A new factory was opened in Hambach in France, and over $1bn pumped into the project as start-up investment. The idea was to produce a very small two-seater vehicle with incredible fuel economy, a funky car which could park front-on to the pavement. The plan called for sales of 200,000 cars a year for the scheme to break even.
The project was beset by dif-ficulties from the start. The Swatch founder, Nicholas Hayek, obviously saw the obstacles and pulled out in 1998. Initial sales were a 10th of target. There were serious safety concerns among the public.
Overall, the quirky car has accumulated losses of $2bn (£1.04bn) in the past six years, and is projected to lose at least another $500m in 2005. Indeed, Smart is estimated to lose at least €3,000 (£2,096) per vehicle - almost four times as much on a per-car basis as Fiat lost in 2002 at the depth of its financial crisis.
Smart is still only selling 160,000 vehicles a year, and analysts reckon at current levels of pricing and cost structures they need to double volumes to 330,000 to make money. Meanwhile, Mercedes has been repeatedly forced to deny rumours that it plans to shut or sell the business.
The vehicle range has been expanded to include a "Forfour", a larger version of the original two-seater. But the marketing and development costs of this will only delay any possible break-even date. The total write-off, if they were to close the plant, would be at least $3bn. This is an extraordinary amount of money to lose, even for a car giant like Daimler with annual sales of €140bn.
It is especially painful because it is a subsidiary of Mercedes Cars, which is already suffering serious problems with product quality and a recent collapse in profitability.
Meanwhile its German rival BMW has by contrast enjoyed a smash hit with its revived Mini. Over 5m were made from 1959 until Rover stopped production in 2000, making it the most successful British car ever. BMW relaunched the Mini in 2001, and has so far sold 500,000 of the new version. This British-made runaround outsells the Smart car at better prices, and the manufacturers are struggling to keep up with demand.
Indeed, there are plans to expand the Oxford factory to ramp production up to 250,000 a year following a further £100m investment in the Cowley plant announced in February.
It seems that the classic Mini feels cool, while the Smart car is just impractical. The designers of the Smart car forgot that customers don't buy a car because it's convenient to park - they buy it because it makes them look good, and because it's useful and comfortable. The Mini is four feet longer and so has much more space, and can travel at higher speeds and offer more comfort. Few buyers order a stan-dard Mini - they tend to buy more expensive Cooper and convertible versions, making them in effect custom-built and high margin.

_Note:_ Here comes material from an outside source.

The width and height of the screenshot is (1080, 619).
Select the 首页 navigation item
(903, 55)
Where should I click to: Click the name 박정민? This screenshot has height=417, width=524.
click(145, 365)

Cheeky advertising has helped make the car hip. As Stephen Bayley, the motoring writer, says: "This miniature masterclass in product semantics characterises the whole car: extremely amusing and very, very clever." Comment on the Smart car, by contrast, has been pretty hostile. The Guardian commented: "Only a masochist with unusually low self-esteem is going to want to use a Smart car for a long haul."
So it is entirely possible to make money in small cars - as long as the makers get the design right and make sure they know their customers.
Last year a hagiographic book was published about the story of the Smart car subtitled "The little car that made it big". One section is headlined: "No one asked the buyers if they wanted a car like this." No irony was intended, I suspect - or by the Smart president when he is quoted as saying: "Smart stands for innovation, for function, for emotions - and for joy of life" - and again on the front cover: "This book is a gripping adventure of human struggle and success."
I predict that DaimlerChrysler will come to their senses, and the Smart factory will be shut down within a year, while the cars become eccentric curios, rather like the Robin Reliant or the Sinclair C5.